- _WORK INSTRUCTION_
Only some lines are wanted: please transcribe exactly those from the one containing "How do I perform: Switch to the Lyrics tab?" through the end of the data, pictures excluded.

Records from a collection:
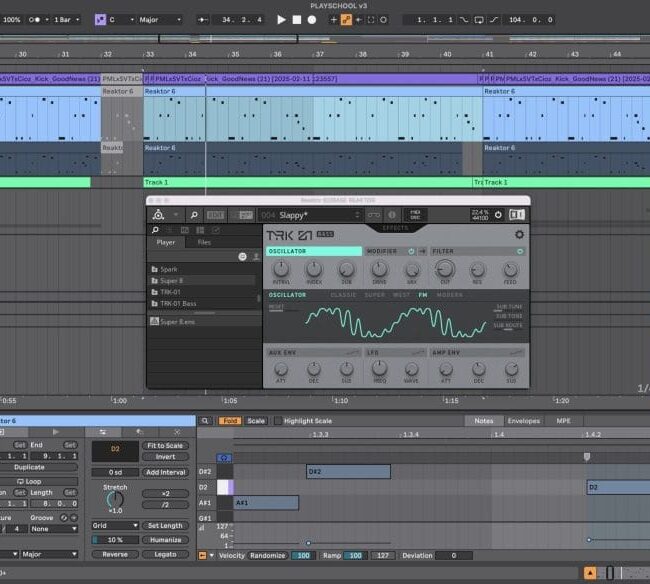The height and width of the screenshot is (584, 650).
Task: Open the Major scale dropdown in toolbar
Action: pyautogui.click(x=159, y=19)
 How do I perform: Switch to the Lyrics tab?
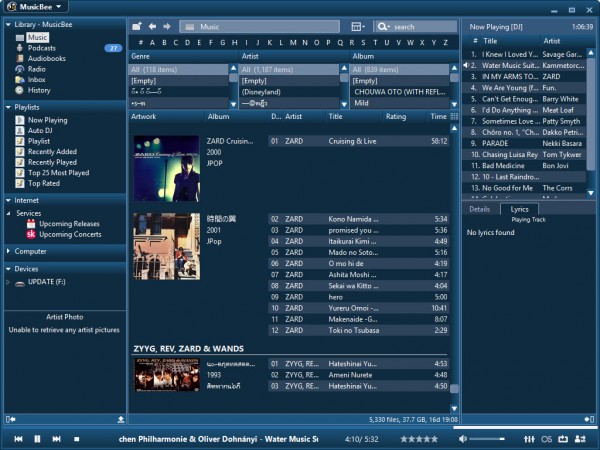point(519,209)
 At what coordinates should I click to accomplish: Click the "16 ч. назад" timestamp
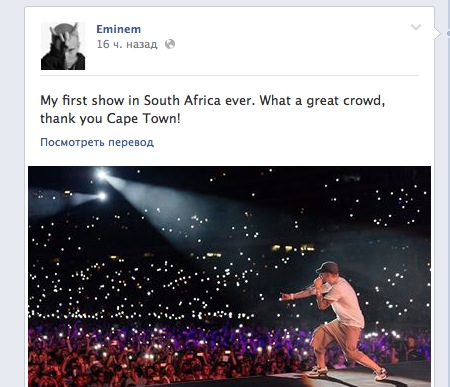click(x=127, y=44)
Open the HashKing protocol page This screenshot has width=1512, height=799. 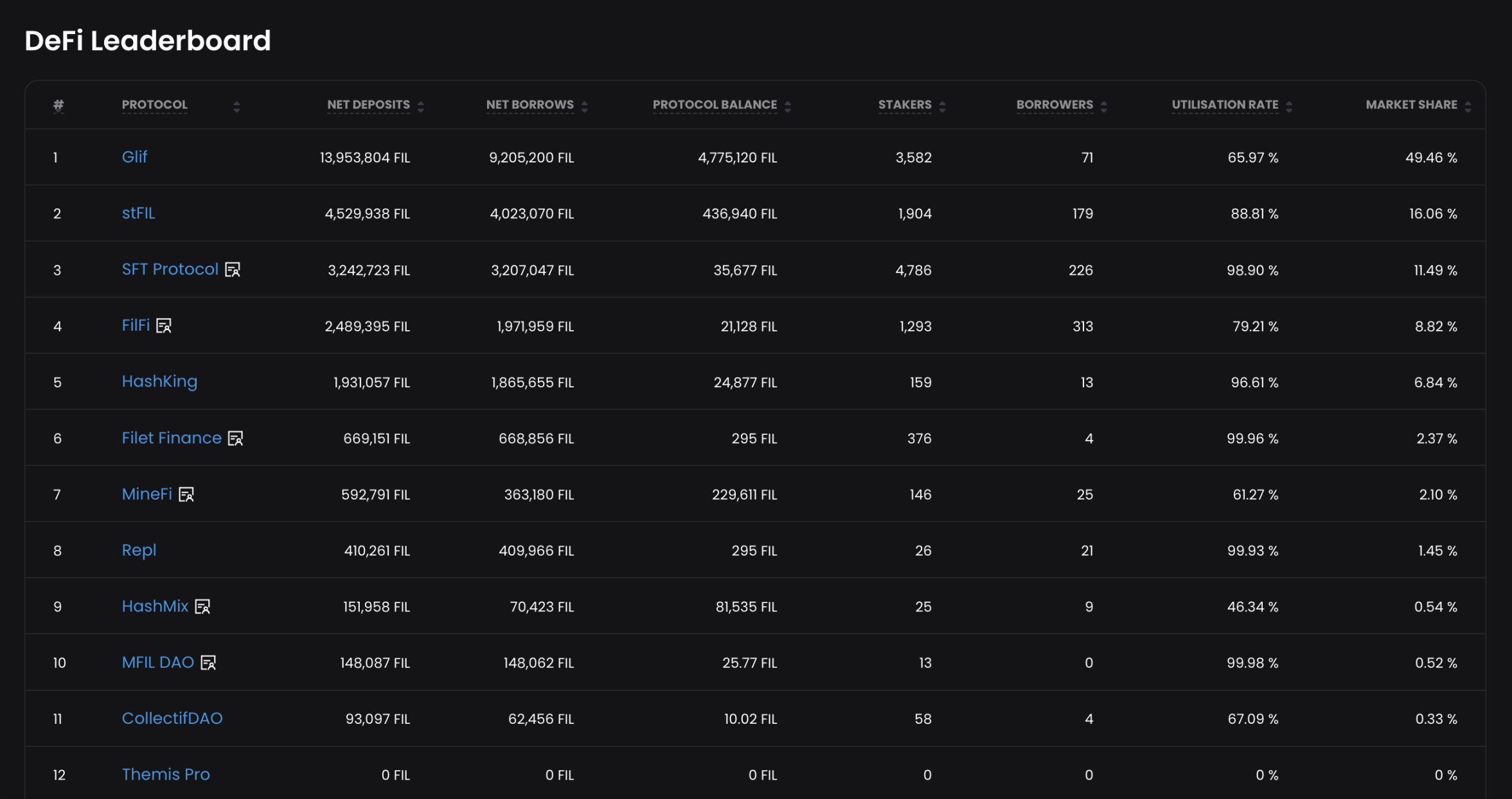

- _TASK RESULT_
 How do I perform: Switch to the Lyrics tab?
point(519,209)
 At what coordinates should I click to accomplish: Click the "16 ч. назад" timestamp
click(x=127, y=44)
Open the HashKing protocol page This screenshot has width=1512, height=799. 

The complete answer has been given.